Monday Poster Session
Category: Colon
Shawn Howell, DO
University of Arkansas for Medical Sciences
Fayetteville, AR
Epstein-Barr virus (EBV), a herpesvirus infecting over 90% of the global population, typically establishes lifelong latency in B lymphocytes after primary infection. While reactivation is often silent, it can be pathogenic in immunocompromised hosts and has been implicated in various disorders, including colitis. Recent research suggests EBV may contribute to refractory inflammatory bowel disease (IBD) through immune dysregulation, particularly in patients with ulcerative colitis (UC) on immunosuppressive therapies like corticosteroids, biologics, and JAK inhibitors.
Although EBV exposure is common in IBD patients, biopsy-proven EBV colitis is rare and often indistinguishable from an IBD flare without tissue-based confirmation such as EBV-encoded RNA (EBER) in situ hybridization (ISH). Here, we present a case of biopsy-confirmed EBV colitis in a patient with longstanding, treatment-resistant UC, highlighting diagnostic and therapeutic challenges.
Case Description/
Methods:
A 41-year-old male presented to the endoscopy suite for a routine outpatient colonoscopy for surveillance of his Ulcerative colitis (UC). He was initially diagnosed in 2013 and treated with oral mesalamine. Due to persistent symptoms, therapy was escalated to vedolizumab, then switched to Infliximab, and later switched to Tofacitinib due to lack of drug efficacy. At the time of the colonoscopy, he continued to experience life altering symptoms, to the point he was unable to take his daughter to school in the mornings.
The colonoscopy, showed significant continuous inflammation up to 40cm into the sigmoid colon. Multiple random colon biopsies were taken and he was diagnosed with severe left-sided ulcerative colitis. Pathology showed moderate-severe active chronic proctocolitis with EBER ISH stain positive for EBV. Given the patient’s refractory UC despite trials of multiple immunomodulating medications it was thought the EBV colitis was the culprit.
Discussion:
EBV reactivation, particularly under immunosuppression, can mimic UC flares both clinically and endoscopically. The gold standard for diagnosis remains EBER ISH, and studies show EBV colitis may be underdiagnosed, with up to 36% of refractory IBD patients testing positive. Though no standardized treatment exists, some patients improve with reduced immunosuppression or antivirals. Our case underscores the importance of maintaining a high index of suspicion and incorporating EBER testing in patients with persistent UC despite appropriate therapy.

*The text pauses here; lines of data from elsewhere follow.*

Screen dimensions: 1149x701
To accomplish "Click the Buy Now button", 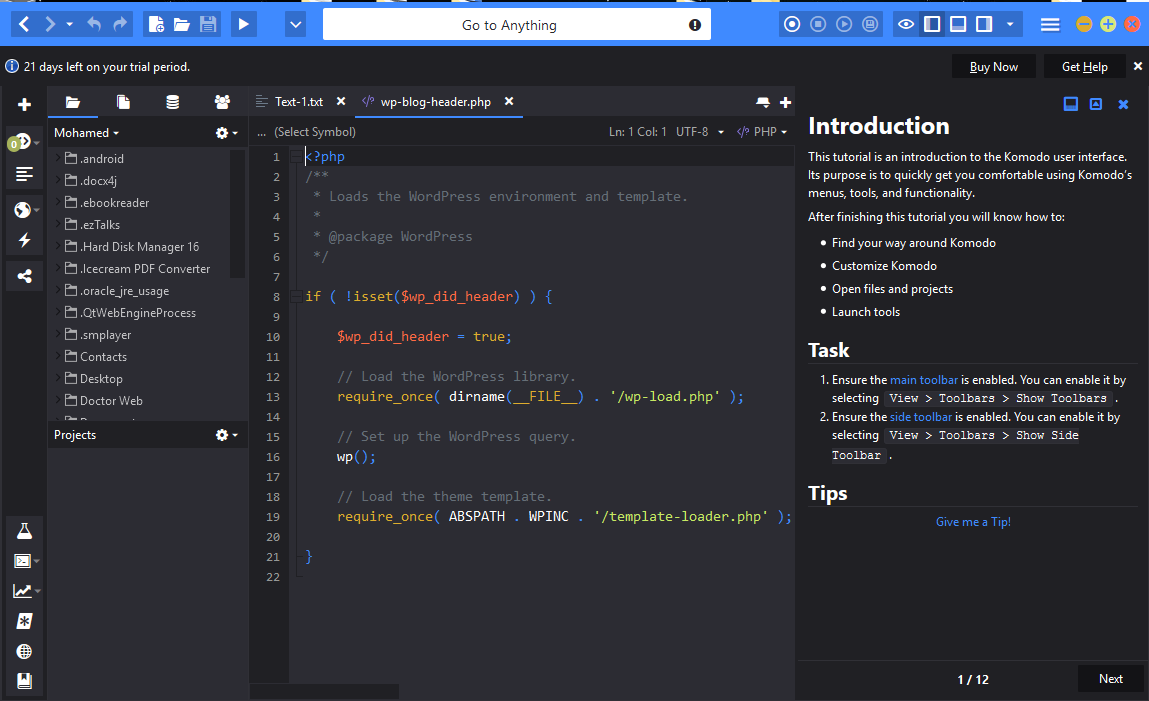I will click(993, 67).
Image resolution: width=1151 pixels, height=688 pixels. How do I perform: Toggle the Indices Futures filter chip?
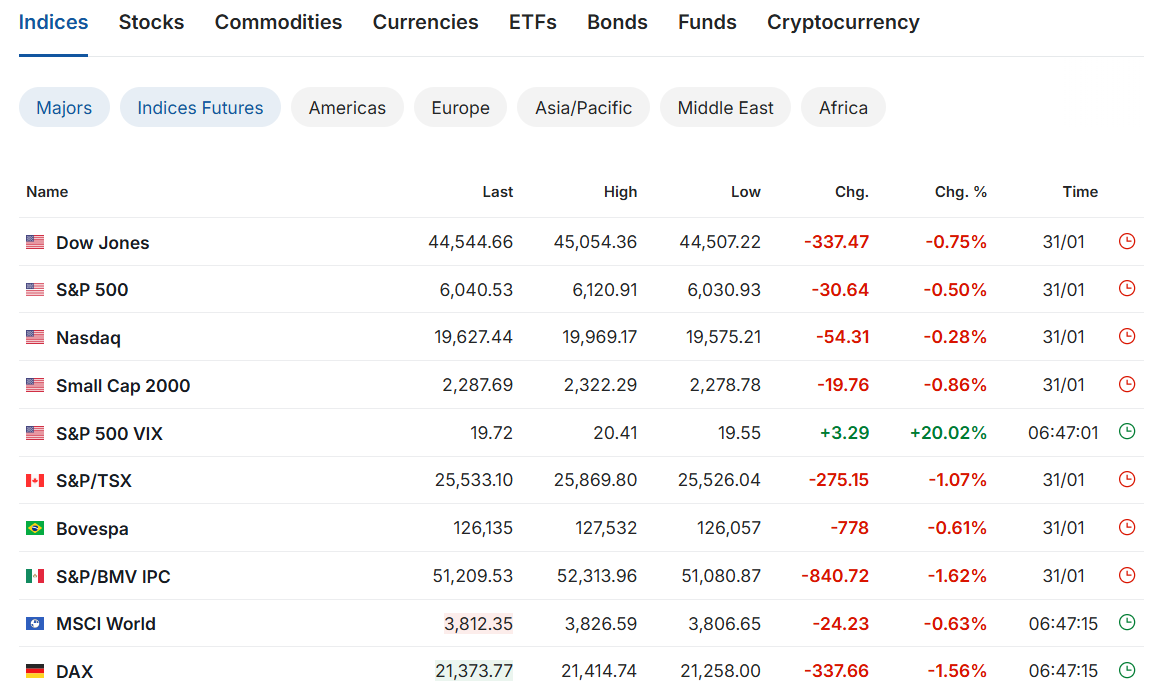tap(200, 108)
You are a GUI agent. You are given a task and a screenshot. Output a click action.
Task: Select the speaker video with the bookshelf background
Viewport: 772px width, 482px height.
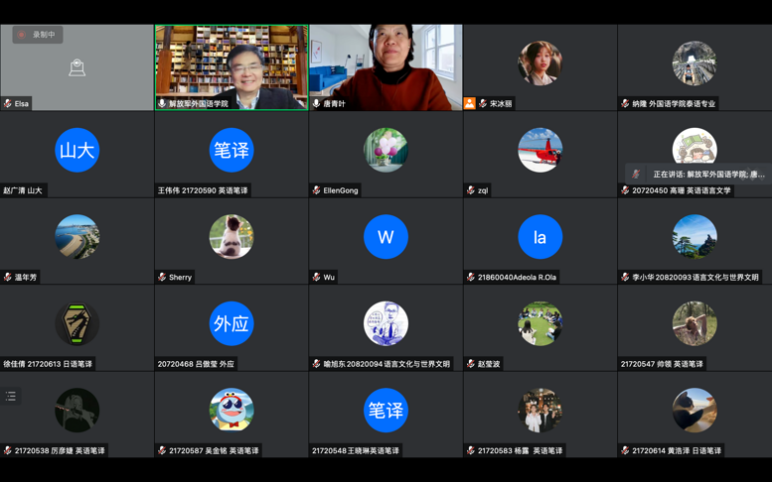(231, 67)
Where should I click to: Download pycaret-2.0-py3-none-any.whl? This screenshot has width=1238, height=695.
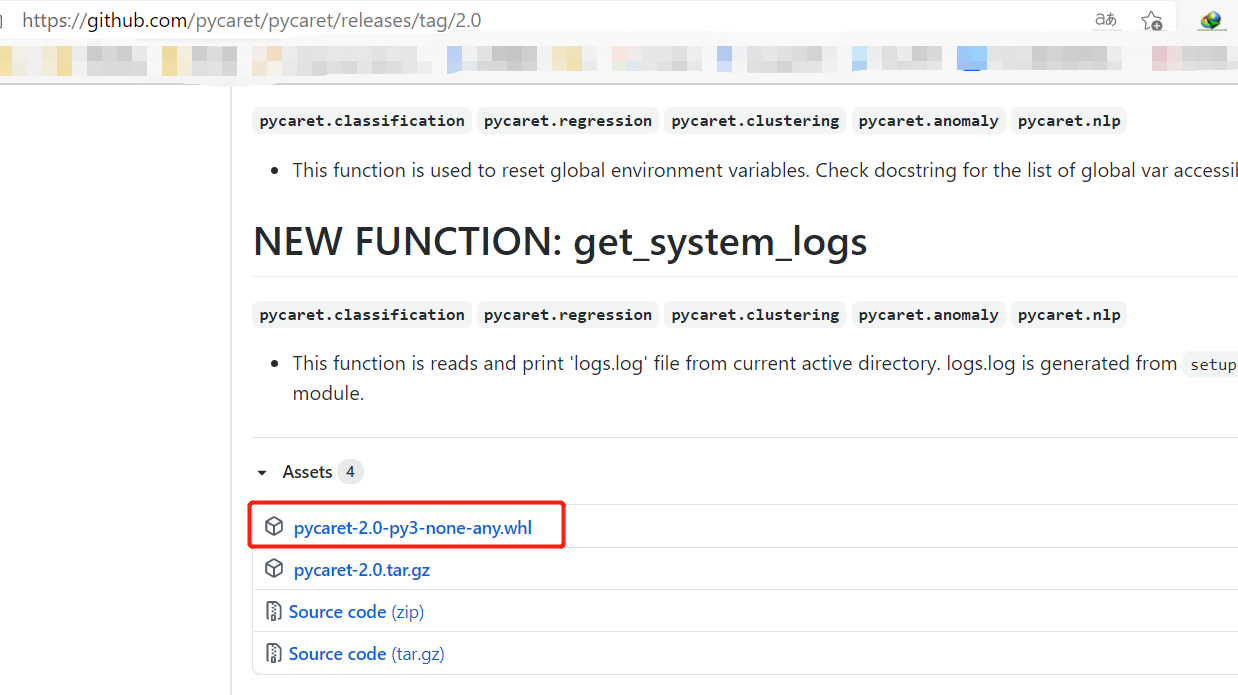tap(412, 527)
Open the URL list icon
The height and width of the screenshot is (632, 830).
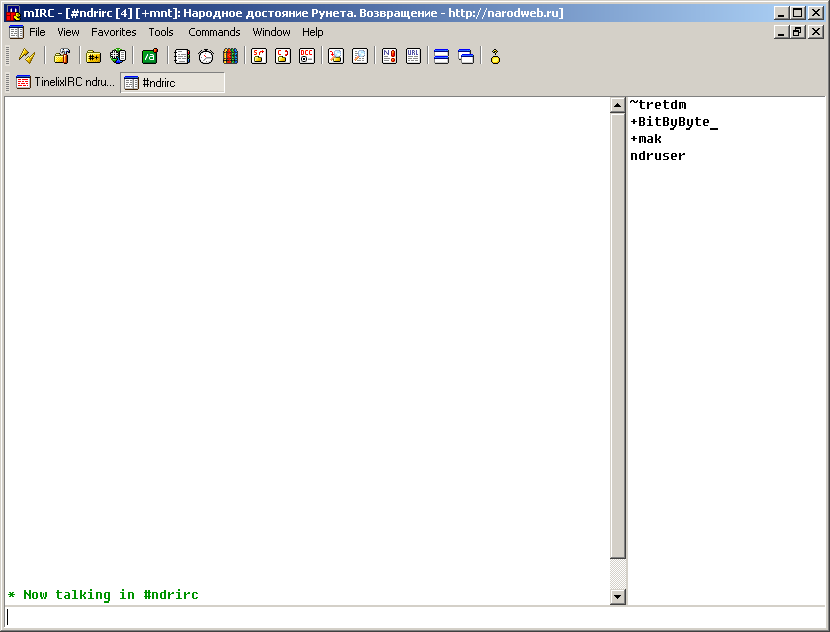tap(413, 57)
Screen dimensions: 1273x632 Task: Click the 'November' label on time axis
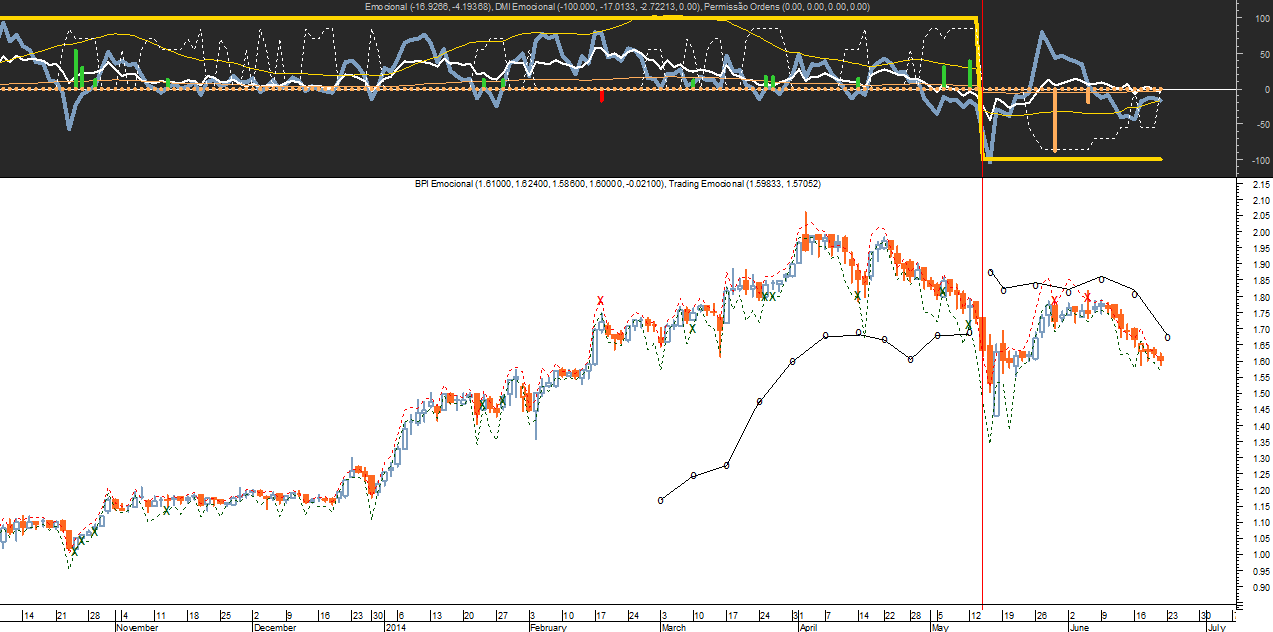tap(137, 627)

Figure: Endoscopic image of the rectum with diffuse circumferential ulcerations and edema
Figure: Endoscopic image of the sigmoid colon with diffuse circumferential ulcerations and edema
Disclosures:
Shawn Howell indicated no relevant financial relationships.
Terryl Ortego indicated no relevant financial relationships.
Shawn Howell, DO1, Terryl Ortego, MD2. P2546 - Beyond the Flare: Diagnosing EBV Colitis in a Patient With Refractory UC, ACG 2025 Annual Scientific Meeting Abstracts. Phoenix, AZ: American College of Gastroenterology.